-- Exercise data --
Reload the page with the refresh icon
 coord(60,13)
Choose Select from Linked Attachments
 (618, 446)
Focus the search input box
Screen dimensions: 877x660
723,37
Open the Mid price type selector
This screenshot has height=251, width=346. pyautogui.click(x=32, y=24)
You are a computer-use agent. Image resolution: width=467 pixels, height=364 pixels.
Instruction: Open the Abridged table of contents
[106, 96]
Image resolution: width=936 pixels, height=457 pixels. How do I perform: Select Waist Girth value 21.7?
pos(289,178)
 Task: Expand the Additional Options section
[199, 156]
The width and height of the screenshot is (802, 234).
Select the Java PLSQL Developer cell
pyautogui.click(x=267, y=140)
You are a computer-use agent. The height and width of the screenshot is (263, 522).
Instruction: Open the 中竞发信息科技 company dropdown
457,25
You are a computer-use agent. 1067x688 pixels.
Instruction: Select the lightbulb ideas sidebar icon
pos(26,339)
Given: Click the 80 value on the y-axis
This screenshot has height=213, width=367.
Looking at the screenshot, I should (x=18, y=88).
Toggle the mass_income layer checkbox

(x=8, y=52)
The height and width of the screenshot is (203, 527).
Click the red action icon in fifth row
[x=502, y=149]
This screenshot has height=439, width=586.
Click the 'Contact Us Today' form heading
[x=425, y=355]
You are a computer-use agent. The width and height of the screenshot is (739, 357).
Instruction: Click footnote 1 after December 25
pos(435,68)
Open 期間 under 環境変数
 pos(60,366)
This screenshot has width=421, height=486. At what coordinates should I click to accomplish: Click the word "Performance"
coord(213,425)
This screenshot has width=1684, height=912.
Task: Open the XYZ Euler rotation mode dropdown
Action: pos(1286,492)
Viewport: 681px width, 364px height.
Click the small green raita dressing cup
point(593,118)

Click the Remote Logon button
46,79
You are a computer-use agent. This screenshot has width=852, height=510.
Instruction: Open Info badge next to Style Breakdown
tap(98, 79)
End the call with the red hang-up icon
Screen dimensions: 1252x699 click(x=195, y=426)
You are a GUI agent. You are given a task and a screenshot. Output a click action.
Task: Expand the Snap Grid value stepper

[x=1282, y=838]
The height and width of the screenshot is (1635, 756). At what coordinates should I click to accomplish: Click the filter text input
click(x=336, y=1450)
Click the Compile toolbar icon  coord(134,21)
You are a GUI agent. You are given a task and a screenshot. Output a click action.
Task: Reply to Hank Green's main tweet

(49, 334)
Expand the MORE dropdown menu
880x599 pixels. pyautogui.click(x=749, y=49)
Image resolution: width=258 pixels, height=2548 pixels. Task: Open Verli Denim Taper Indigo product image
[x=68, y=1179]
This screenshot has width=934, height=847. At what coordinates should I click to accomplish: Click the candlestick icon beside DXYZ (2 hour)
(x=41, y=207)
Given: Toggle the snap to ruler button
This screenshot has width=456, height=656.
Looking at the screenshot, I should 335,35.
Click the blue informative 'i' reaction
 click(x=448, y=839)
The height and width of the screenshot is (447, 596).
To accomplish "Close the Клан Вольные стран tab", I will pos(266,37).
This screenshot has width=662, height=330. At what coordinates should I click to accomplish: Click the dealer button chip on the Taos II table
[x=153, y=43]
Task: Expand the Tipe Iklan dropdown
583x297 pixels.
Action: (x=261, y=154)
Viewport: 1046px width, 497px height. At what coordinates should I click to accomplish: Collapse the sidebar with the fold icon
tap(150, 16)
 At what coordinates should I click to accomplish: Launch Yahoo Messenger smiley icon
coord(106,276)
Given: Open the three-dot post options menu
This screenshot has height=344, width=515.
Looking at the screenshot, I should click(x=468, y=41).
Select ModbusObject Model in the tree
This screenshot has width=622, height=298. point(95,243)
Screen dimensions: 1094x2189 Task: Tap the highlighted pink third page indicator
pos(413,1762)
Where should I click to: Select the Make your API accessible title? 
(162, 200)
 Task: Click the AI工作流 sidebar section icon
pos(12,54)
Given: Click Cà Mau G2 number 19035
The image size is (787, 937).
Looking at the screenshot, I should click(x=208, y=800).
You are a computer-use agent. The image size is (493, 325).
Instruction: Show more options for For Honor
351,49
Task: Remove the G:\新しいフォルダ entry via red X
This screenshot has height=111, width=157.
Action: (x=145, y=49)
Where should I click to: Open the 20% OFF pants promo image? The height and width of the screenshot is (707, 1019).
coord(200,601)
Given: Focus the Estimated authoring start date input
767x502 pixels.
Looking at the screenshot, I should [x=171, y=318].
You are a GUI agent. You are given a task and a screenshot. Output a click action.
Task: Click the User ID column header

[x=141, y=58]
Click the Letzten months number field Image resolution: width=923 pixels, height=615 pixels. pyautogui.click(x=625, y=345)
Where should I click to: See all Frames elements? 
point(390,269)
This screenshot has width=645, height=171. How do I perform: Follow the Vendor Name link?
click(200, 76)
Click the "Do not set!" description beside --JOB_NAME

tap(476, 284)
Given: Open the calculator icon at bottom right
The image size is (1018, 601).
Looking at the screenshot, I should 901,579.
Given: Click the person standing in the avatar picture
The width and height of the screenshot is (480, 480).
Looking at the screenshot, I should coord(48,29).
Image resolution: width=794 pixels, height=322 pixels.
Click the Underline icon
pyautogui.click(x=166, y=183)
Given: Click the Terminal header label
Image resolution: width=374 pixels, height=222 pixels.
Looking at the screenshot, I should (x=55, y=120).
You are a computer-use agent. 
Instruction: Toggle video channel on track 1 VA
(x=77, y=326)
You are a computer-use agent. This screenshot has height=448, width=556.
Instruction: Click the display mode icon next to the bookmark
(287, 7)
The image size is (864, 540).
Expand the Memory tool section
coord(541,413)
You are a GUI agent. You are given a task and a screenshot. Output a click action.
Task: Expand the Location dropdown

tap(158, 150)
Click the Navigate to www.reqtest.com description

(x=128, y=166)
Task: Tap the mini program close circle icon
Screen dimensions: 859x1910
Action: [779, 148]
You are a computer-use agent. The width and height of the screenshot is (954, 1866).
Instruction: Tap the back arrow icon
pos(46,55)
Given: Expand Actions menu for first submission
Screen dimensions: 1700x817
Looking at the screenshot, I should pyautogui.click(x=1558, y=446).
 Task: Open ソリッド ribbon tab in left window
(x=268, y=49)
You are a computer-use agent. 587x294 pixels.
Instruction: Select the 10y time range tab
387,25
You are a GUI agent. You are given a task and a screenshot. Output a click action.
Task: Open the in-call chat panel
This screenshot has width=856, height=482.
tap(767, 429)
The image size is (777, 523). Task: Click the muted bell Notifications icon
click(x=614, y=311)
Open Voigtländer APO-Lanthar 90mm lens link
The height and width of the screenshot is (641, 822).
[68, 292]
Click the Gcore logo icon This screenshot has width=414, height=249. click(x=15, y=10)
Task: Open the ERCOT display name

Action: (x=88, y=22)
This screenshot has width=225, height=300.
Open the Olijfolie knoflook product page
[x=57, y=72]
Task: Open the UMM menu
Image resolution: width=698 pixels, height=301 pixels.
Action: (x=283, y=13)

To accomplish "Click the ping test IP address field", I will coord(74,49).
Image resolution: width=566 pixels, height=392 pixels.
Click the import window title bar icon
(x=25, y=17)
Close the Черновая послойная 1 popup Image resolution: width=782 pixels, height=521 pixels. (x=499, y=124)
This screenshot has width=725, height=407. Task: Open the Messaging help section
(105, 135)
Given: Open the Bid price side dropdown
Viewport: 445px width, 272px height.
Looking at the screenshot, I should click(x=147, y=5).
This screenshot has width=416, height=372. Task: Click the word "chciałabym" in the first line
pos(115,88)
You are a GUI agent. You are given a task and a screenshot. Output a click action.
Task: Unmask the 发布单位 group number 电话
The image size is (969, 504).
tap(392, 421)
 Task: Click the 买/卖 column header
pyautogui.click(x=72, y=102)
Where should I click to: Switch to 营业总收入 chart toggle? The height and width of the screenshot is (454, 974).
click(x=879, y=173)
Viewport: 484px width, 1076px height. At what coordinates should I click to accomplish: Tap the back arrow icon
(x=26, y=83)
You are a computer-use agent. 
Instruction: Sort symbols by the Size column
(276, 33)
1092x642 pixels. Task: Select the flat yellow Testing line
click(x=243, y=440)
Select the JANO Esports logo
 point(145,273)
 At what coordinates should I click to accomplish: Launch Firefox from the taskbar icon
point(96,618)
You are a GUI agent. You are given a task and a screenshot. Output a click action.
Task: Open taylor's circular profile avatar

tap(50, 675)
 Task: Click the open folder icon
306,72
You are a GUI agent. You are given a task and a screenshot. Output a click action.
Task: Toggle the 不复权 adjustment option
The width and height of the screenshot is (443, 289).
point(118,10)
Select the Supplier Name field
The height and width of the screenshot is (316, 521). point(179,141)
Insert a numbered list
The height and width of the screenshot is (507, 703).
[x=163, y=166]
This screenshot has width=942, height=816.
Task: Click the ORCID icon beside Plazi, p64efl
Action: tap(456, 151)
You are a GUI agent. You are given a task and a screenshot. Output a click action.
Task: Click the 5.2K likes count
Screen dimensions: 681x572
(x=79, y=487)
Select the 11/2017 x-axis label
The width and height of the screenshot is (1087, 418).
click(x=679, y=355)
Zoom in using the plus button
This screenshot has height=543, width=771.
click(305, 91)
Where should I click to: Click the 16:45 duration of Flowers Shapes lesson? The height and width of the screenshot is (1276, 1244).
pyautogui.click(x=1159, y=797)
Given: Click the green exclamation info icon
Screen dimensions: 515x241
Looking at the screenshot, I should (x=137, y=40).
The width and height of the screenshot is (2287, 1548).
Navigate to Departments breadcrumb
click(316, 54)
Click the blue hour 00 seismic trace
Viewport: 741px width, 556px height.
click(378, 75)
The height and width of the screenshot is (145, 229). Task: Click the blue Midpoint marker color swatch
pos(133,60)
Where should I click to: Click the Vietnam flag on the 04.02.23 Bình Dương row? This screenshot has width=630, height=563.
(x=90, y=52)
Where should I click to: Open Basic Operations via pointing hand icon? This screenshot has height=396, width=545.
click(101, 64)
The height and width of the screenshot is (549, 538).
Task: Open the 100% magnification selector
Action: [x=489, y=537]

-- Exercise prompt --
Exactly the lines from the one holding "Where should I click to: Click the 16:45" to the final line of the listing, both included, must make up the answer.

-- Result --
Where should I click to: Click the 16:45 duration of Flowers Shapes lesson? The height and width of the screenshot is (1276, 1244).
pyautogui.click(x=1159, y=797)
Given: Click the green exclamation info icon
Screen dimensions: 515x241
Looking at the screenshot, I should (x=137, y=40).
The width and height of the screenshot is (2287, 1548).
Navigate to Departments breadcrumb
click(316, 54)
Click the blue hour 00 seismic trace
Viewport: 741px width, 556px height.
click(378, 75)
The height and width of the screenshot is (145, 229). Task: Click the blue Midpoint marker color swatch
pos(133,60)
Where should I click to: Click the Vietnam flag on the 04.02.23 Bình Dương row? This screenshot has width=630, height=563.
(x=90, y=52)
Where should I click to: Open Basic Operations via pointing hand icon? This screenshot has height=396, width=545.
click(101, 64)
The height and width of the screenshot is (549, 538).
Task: Open the 100% magnification selector
Action: [x=489, y=537]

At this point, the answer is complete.